Maybe the cases that Cleckley saw in which no suicide occurred were cases involving younger people (many of them men in prison) who did not perceive themselves as getting near old-age-death.

Women as well as men can be psychopaths, and not all pyschopaths go to jail. Robert D. Hare, in his book Without Conscience written in 1993 (published by Guilford in 1999), said: "... There is no shortage of opportunities for white-collar psychopaths who think big. ... thousands of lucrative opportunities ... exist for a fast-talking psychopath with a head for numbers and the social skills to move easily in financial circles. ... the potential for profit is ... enormous ... the chances of getting caught are minimal, and the penalties are often trivial. ... A bank robber may be sentenced to twenty years in prison, whereas a lawyer, businessperson, or politician who defrauds the public out of millions of dollars may receive a fine or a suspended sentence, usually after a trial marked by long delays, adjournments, and obscure legal maneuvers. ...".

It is interesting that Hervey M. Cleckley was a co-author with Corbett H. Thigpen of The Three Faces of Eve, and that Hil was evaluated in Augusta, Georgia, by Thigpen many years ago. If I recall correctly, Thigpen said that Hil was a psycopath and that there was no known therapy or treatment or drug that could cure or even ameliorate that condition. Unfortunately, that seems to be the case today. As Robert D. Hare said in Without Conscience:

"... If you are dealing with a true psychopath it is important to recognize that the current prognosis for significant improvement ... is poor. ... in spite of more than a century of clinical study and speculation and several decades of scientific research, the mystery of the psychopath still remains. ... it is responsible for far more social distress and disruption than all other psychiatric disorders combined. ... The criminal justice system spends billions of dollars every year in a vain attempt to "rehabilitate" or "resocialize" psychopaths ...".


In his suicide statment, Hil began with words due to John Greenleaf Whittier (Maud Muller)
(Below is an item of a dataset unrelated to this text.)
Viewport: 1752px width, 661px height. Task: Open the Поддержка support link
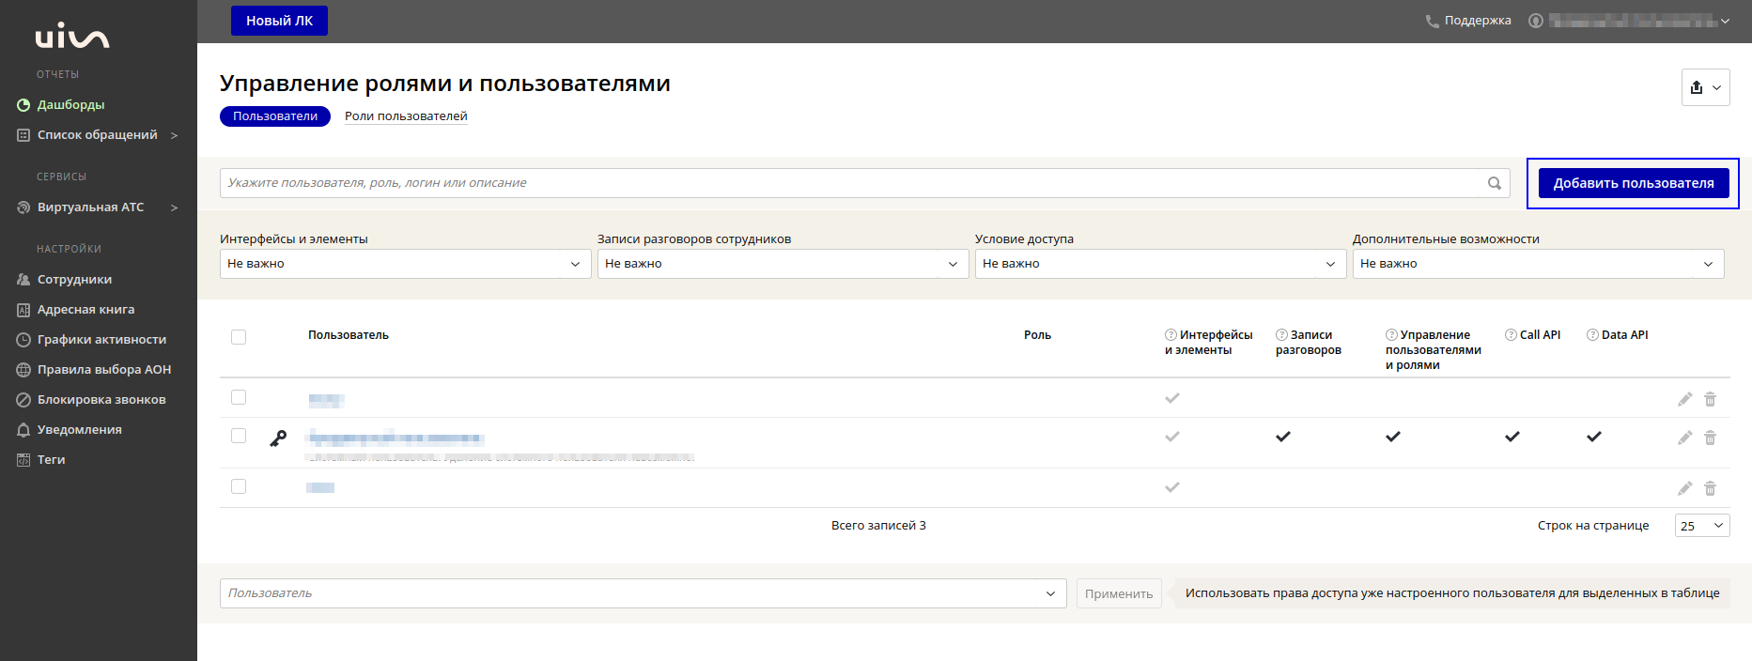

Of all sad words of tongue and pen

the saddest are these it might have been

and ended with a quote from Shakespeare's Macbeth soliloquy upon being told of the death of the Queen (Act V, Scene V)

"A tale told by an idiot

full of sound and fury

signifying nothing"

- The Story of my Life

The phrase Sound and Fury was used as a book title by William Faulkner (see also a web page by Gabriel Weinberg) in which Benjy was an idiot and Quentin was a Harvard student who killed himself.
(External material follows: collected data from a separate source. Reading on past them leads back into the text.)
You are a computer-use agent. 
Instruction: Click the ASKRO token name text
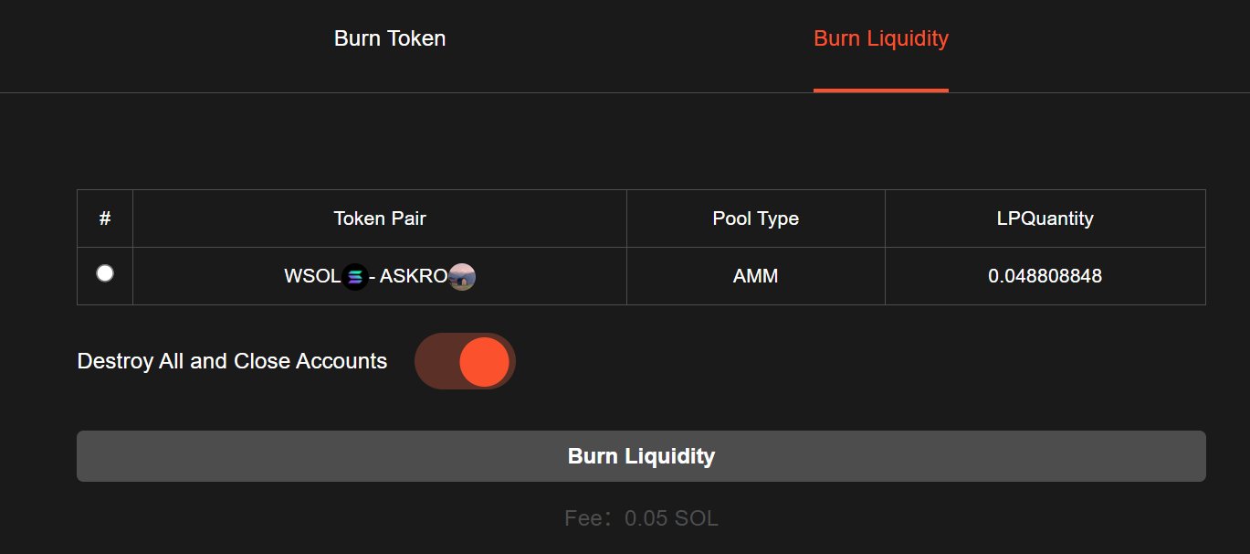pos(414,276)
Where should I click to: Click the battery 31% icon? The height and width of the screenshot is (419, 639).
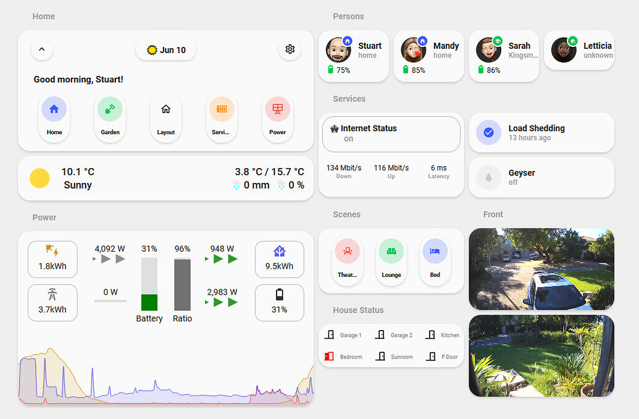click(279, 302)

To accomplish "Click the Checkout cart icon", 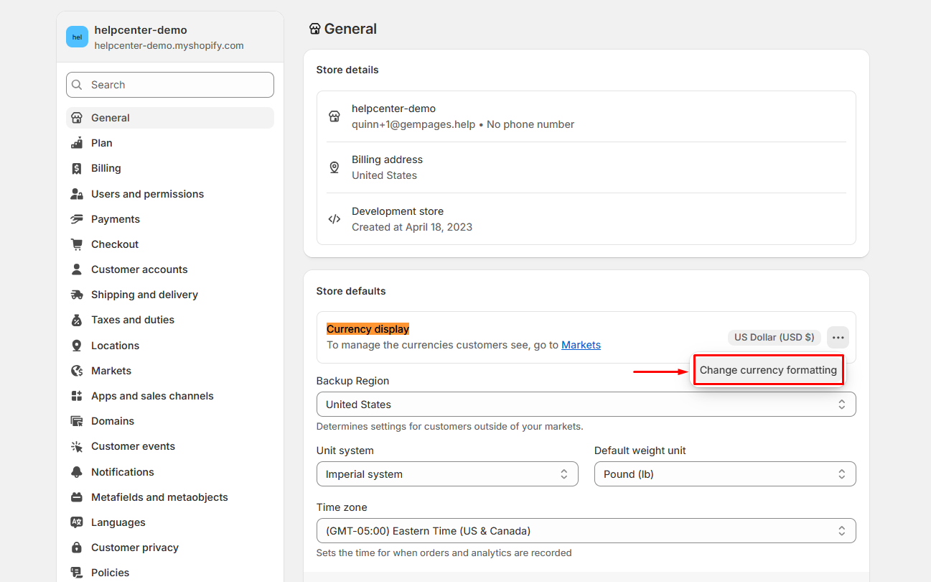I will coord(77,244).
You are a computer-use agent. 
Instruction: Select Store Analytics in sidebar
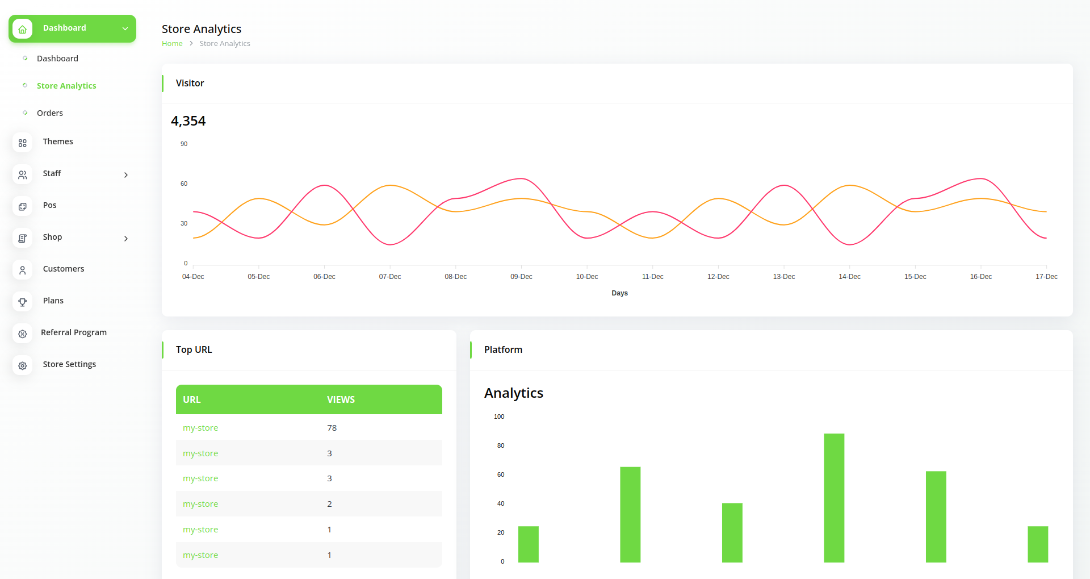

When I contemplate Hil's suicide, my feelings are expressed by a Bartleby quote of Francis Bret Harte (Mrs. Judge Jenkins) in reply to Whittier:

More sad are these we daily see:

It is, but had n't ought to be.



In my view, a person' spiritual cultivation throughout life should be directed toward increasing spiritual awareness and in getting the person's spiritual components to function harmoniously with each other and with the person's outer world environment. If, at the end of life, a person's spiritual components are not functioning together in a harmonius way, then in my view the components may be disintegrated from each other, as by the Fire of Gehinnom,

and then reconstituted, perhaps in combination with spiritual components of others, in more harmonious new states.